Attraverso una aggregazione degli interessi a livello territoriale, l'accordo bilaterale
potrà prevedere forme di mutualità categoriale aumentando le protezioni sociali.
11. Per le aziende in cui non è realizzabile la contrattazione integrativa, la UIL proporrà alle altre confederazioni ed alle associazioni di imprese questo livello negoziale provinciale puntando alla creazione di accordi bilaterali per il sostegno al reddito ed alle protezioni sociali, anche attraverso erogazione di servizi.
La politica degli orari
12. Nell'azione contrattuale un capitolo
particolare è costituito dalla politica degli orari.
Nei momenti di stagnazione o di modesto sviluppo economico, la riduzione degli orari non
è l'obiettivo primario dei lavoratori e crea problemi aggiuntivi alle capacità
competitive delle imprese esportatrici.
In questa fase le priorità degli interessi dei lavoratori sono quelle del lavoro e del
salario.
13. E tuttavia una politica degli orari per
una loro graduale riduzione si rende necessaria.
Occorre però evitare che ad una riduzione dell'orario normale corrisponda un aumento
degli straordinari, mantenendo con ciò la stessa quantità di ore lavorate nella
settimana.
14. L'orario annuo consentirà - in molte attività produttive - di ridurre sia lo straordinario nei momenti delle punte produttive sia il rischio della cassa integrazione nei momenti di caduta della domanda. Con una gestione equilibrata degli orari, contemperando con l'orario annuo le oscillazioni connesse agli andamenti degli ordini, ogni nuova quota di mercato può produrre nuova occupazione.

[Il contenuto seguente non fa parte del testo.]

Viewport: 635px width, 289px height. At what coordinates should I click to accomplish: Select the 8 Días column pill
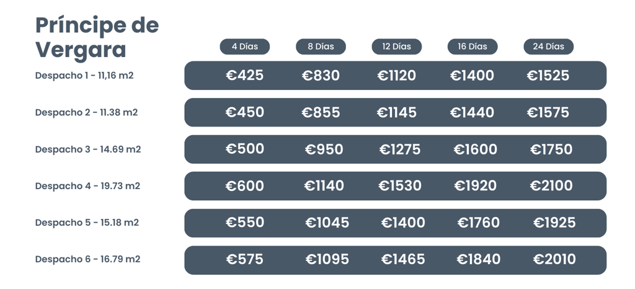pos(321,47)
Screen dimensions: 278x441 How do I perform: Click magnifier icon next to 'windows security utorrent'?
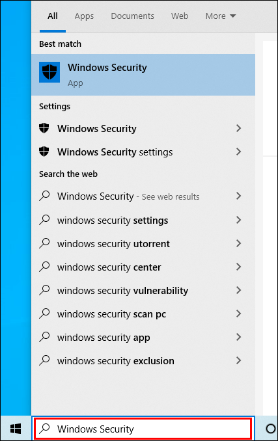pos(44,243)
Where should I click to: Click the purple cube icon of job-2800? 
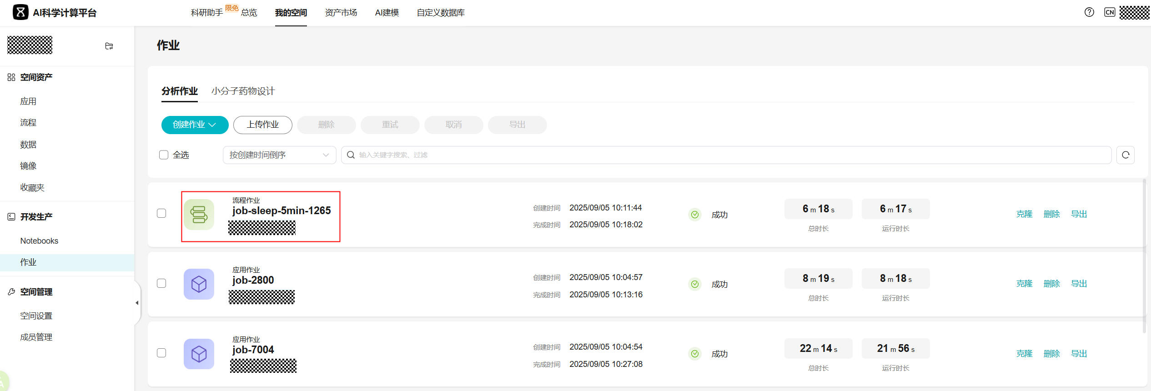(x=199, y=284)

15. L'attuale legge del 24 giugno 1997 prevede
incentivi alla riduzione o rimodulazione degli orari di lavoro determinata dai contratti
collettivi.
L'incentivazione è collegata a dei precisi requisiti: esuberi del personale da
ammortizzare con riduzioni di orario oppure per contratti di lavoro a tempo parziale
stipulati per l'incremento degli organici.
L'incentivo previsto dalla legge consiste nella RIDUZIONE DELLE ALIQUOTE CONTRIBUTIVE PER
L'ASSICURAZIONE GENERALE OBBLIGATORIA.
Ciò conferisce obbligatoriamente un carattere temporaneo a queste operazioni sugli orari.
Se così non fosse, con l'attuazione del METODO CONTRIBUTIVO nel sistema pensionistico, i
danni futuri sarebbero assai rilevanti.
16. La riduzione degli orari è invece una
politica sociale, al pari di quella salariale, storicamente connessa alla stessa funzione
del sindacato. Una strategia di riduzione generalizzata degli orari è quindi un dato
permanente della politica contrattuale. La sua esecuzione è quindi collegata ad una
analisi non ideologica tra azione sociale e sopportabilità dei costi per il sistema
produttivo.
Con realismo e corretta valutazione economica, la UIL deve programmare una propria
strategia per la riduzione degli orari collegandola al superamento dell'attuale fase di
modesta crescita produttiva e sviluppo contenuto.